Chaos in Tejas Live Shots

Chaos in Tejas Live Shots
Photo by Alan Williamson

Infest

1100 Warehouse, June 2

Infest played 31 songs in 32 minutes last Sunday night. I know this because I kept a stopwatch running in my pocket and a pen in my hand, drawing another dash on my forearm each time the reunited California hardcore heroes kicked out another song. I would've used my notepad, but it got ripped from my pocket and trampled into trash at the onset of the band's performance. Infest broke up in 1996 and, before Chaos in Tejas, had never played a show in this state. The restless, notably straight-edge crowd could hardly wait. They'd started moshing before the sound check. Once singer Joe Denunzio, who has the body of a retired rugby player and a face that wouldn't blink if you smashed it with a two-by-four, picked up the microphone, he ushered in a hostile mosh pit that found stage divers walking on people's faces, climbing support beams like cockroaches, and turning trash cans and beers into projectile ammunition.
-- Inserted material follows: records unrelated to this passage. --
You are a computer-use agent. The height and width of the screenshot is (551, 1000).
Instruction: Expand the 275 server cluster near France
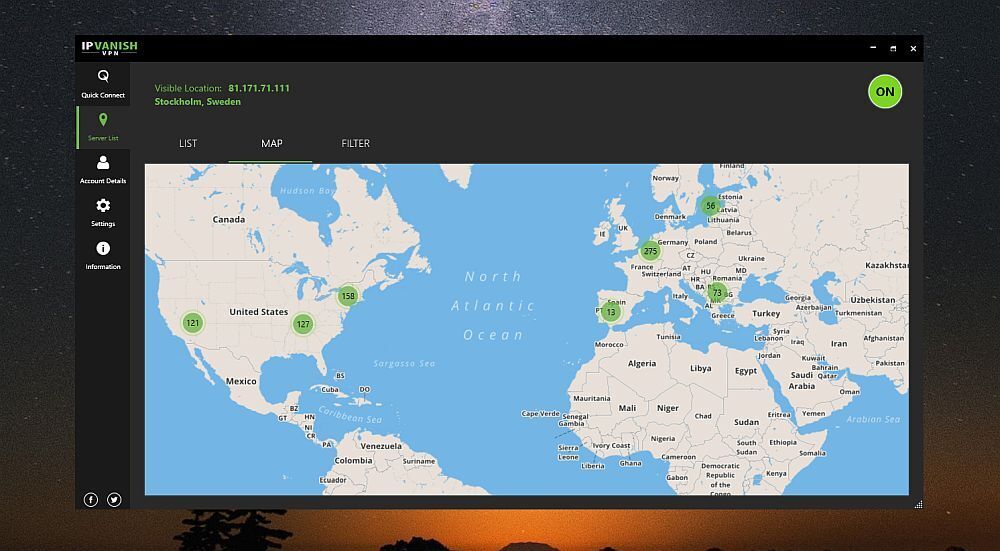coord(650,252)
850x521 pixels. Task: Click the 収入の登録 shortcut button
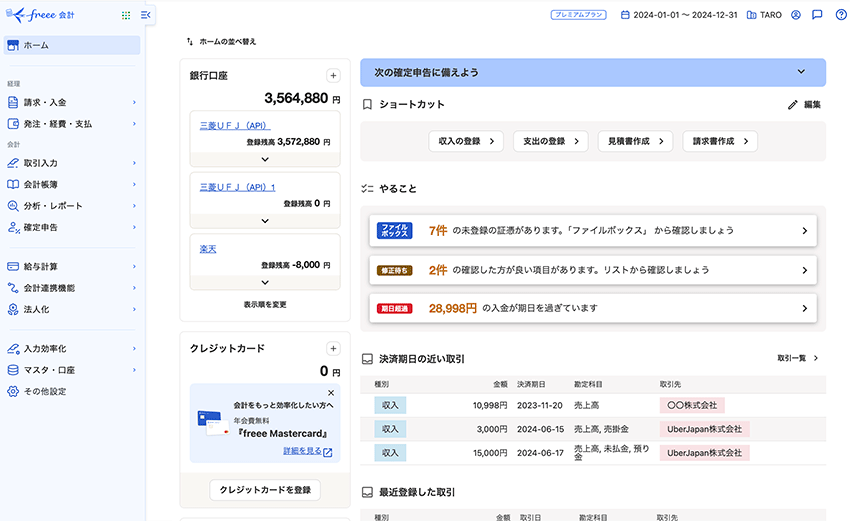tap(465, 142)
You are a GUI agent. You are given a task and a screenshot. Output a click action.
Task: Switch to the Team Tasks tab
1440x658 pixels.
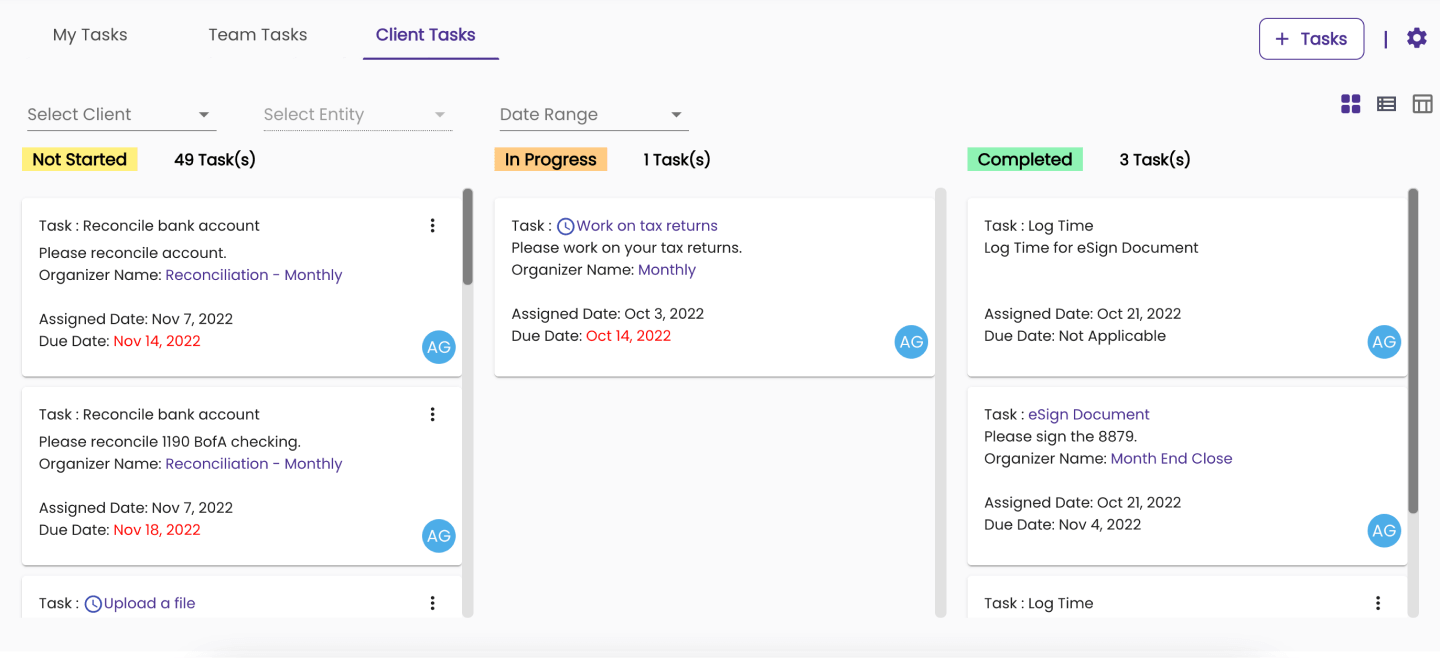click(x=257, y=35)
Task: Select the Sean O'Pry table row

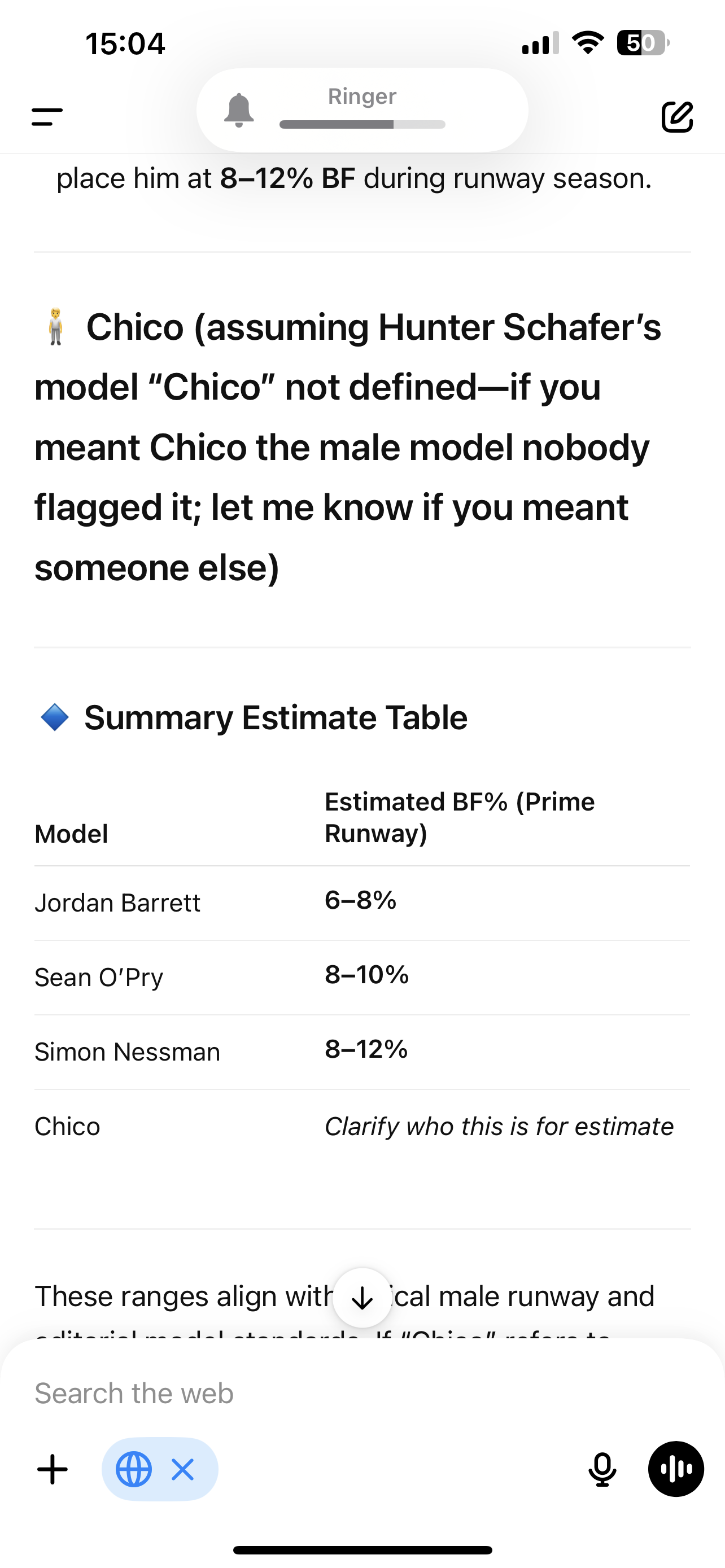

During "Cold Inside," which lasted just about a minute, a bald, shirtless man got Olympic-level distance off a stage dive and landed with his fist inside my mouth, splitting my two lips and leaving me tasting blood. When the scrum elevated me onstage, I front-flipped back into the horde only to have two other simultaneous jumpers land on top of me and send me crashing to the concrete. Wrecked, I limped to the side of the dingy 1100 Warehouse, where several other pit casualties laid out and listened to closer "Where's the Unity" while wondering "Where's the ambulance?" They don't call that kind of music "power violence" for nothing.